◆ **THE PROBLEM**
Quote every one of the records below word for word, line by line, omitting the pictures.

------ GIVEN RECORDS ------

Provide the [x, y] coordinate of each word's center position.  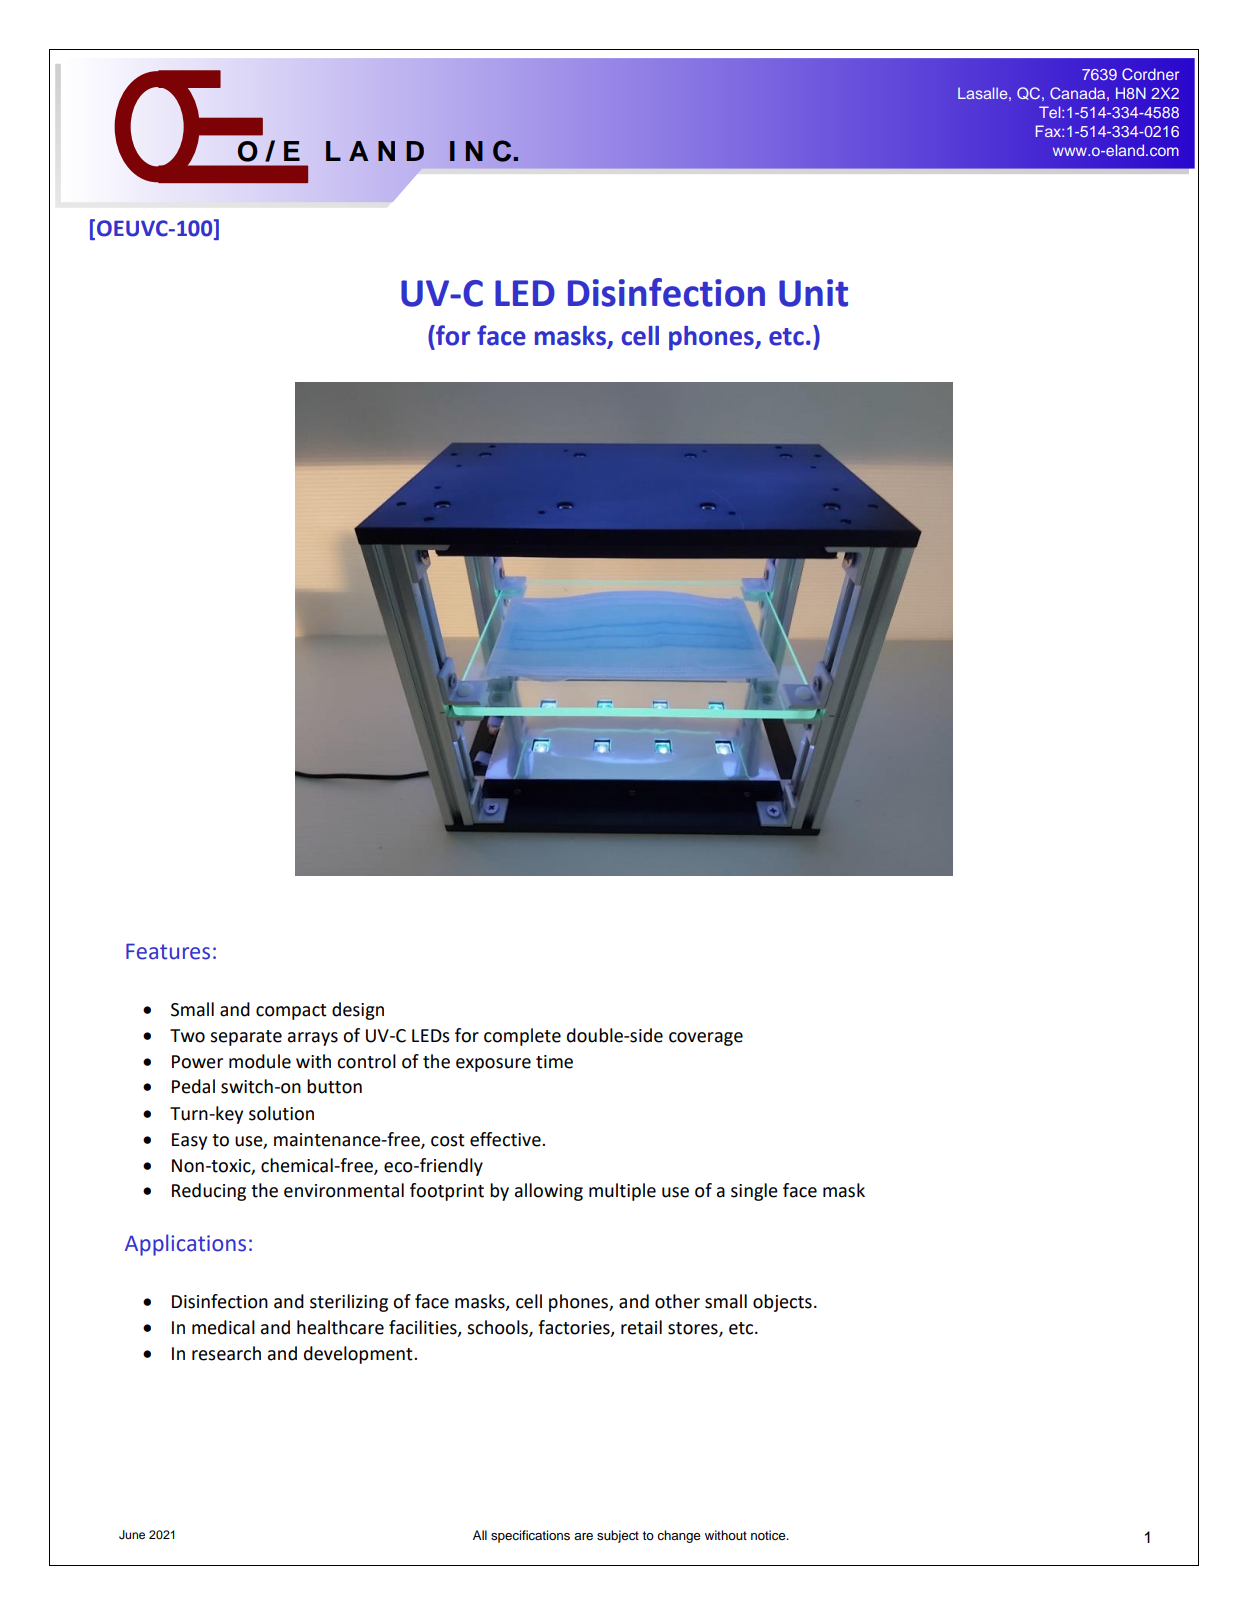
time [554, 1062]
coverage [706, 1039]
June [132, 1535]
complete [522, 1037]
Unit [813, 293]
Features [168, 951]
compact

------

◆ **OUTPUT BELOW**
Provide the [x, y] coordinate of each word's center position.  
time [554, 1062]
coverage [706, 1039]
June [132, 1535]
complete [522, 1037]
Unit [813, 293]
Features [168, 951]
compact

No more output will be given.